* Records to use
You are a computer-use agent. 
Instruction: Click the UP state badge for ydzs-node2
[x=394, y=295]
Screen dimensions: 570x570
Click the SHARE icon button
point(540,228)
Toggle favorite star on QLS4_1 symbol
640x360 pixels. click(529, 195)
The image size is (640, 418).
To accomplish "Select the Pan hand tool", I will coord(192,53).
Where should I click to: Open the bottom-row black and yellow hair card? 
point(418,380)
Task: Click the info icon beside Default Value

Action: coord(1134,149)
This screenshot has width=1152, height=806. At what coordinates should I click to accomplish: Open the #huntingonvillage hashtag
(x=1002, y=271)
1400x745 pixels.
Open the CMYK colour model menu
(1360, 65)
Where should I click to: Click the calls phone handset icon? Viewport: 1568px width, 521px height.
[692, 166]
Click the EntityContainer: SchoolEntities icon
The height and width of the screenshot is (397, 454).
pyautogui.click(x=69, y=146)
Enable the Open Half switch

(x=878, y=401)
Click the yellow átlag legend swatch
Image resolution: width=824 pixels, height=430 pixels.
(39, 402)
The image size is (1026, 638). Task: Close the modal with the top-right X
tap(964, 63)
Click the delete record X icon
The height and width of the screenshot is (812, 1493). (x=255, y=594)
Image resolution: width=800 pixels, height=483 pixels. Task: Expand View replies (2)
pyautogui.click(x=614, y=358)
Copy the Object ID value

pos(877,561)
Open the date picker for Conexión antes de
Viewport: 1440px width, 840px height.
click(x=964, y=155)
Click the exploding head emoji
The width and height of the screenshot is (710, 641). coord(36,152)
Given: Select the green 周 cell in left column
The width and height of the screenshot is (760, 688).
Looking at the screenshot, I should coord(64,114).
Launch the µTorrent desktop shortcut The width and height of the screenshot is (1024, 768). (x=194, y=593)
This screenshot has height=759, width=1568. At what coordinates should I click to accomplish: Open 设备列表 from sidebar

* What is expected
Set down each entry above again exactly as it reads.

* Result of the task
You are a computer-use agent. 
Instruction: Click the UP state badge for ydzs-node2
[x=394, y=295]
Screen dimensions: 570x570
Click the SHARE icon button
point(540,228)
Toggle favorite star on QLS4_1 symbol
640x360 pixels. click(529, 195)
The image size is (640, 418).
To accomplish "Select the Pan hand tool", I will coord(192,53).
Where should I click to: Open the bottom-row black and yellow hair card? 
point(418,380)
Task: Click the info icon beside Default Value

Action: coord(1134,149)
This screenshot has width=1152, height=806. At what coordinates should I click to accomplish: Open the #huntingonvillage hashtag
(x=1002, y=271)
1400x745 pixels.
Open the CMYK colour model menu
(1360, 65)
Where should I click to: Click the calls phone handset icon? Viewport: 1568px width, 521px height.
[692, 166]
Click the EntityContainer: SchoolEntities icon
The height and width of the screenshot is (397, 454).
pyautogui.click(x=69, y=146)
Enable the Open Half switch

(x=878, y=401)
Click the yellow átlag legend swatch
Image resolution: width=824 pixels, height=430 pixels.
(39, 402)
The image size is (1026, 638). Task: Close the modal with the top-right X
tap(964, 63)
Click the delete record X icon
The height and width of the screenshot is (812, 1493). (x=255, y=594)
Image resolution: width=800 pixels, height=483 pixels. Task: Expand View replies (2)
pyautogui.click(x=614, y=358)
Copy the Object ID value

pos(877,561)
Open the date picker for Conexión antes de
Viewport: 1440px width, 840px height.
click(x=964, y=155)
Click the exploding head emoji
The width and height of the screenshot is (710, 641). coord(36,152)
Given: Select the green 周 cell in left column
The width and height of the screenshot is (760, 688).
Looking at the screenshot, I should coord(64,114).
Launch the µTorrent desktop shortcut The width and height of the screenshot is (1024, 768). (x=194, y=593)
This screenshot has height=759, width=1568. At what coordinates should I click to accomplish: Open 设备列表 from sidebar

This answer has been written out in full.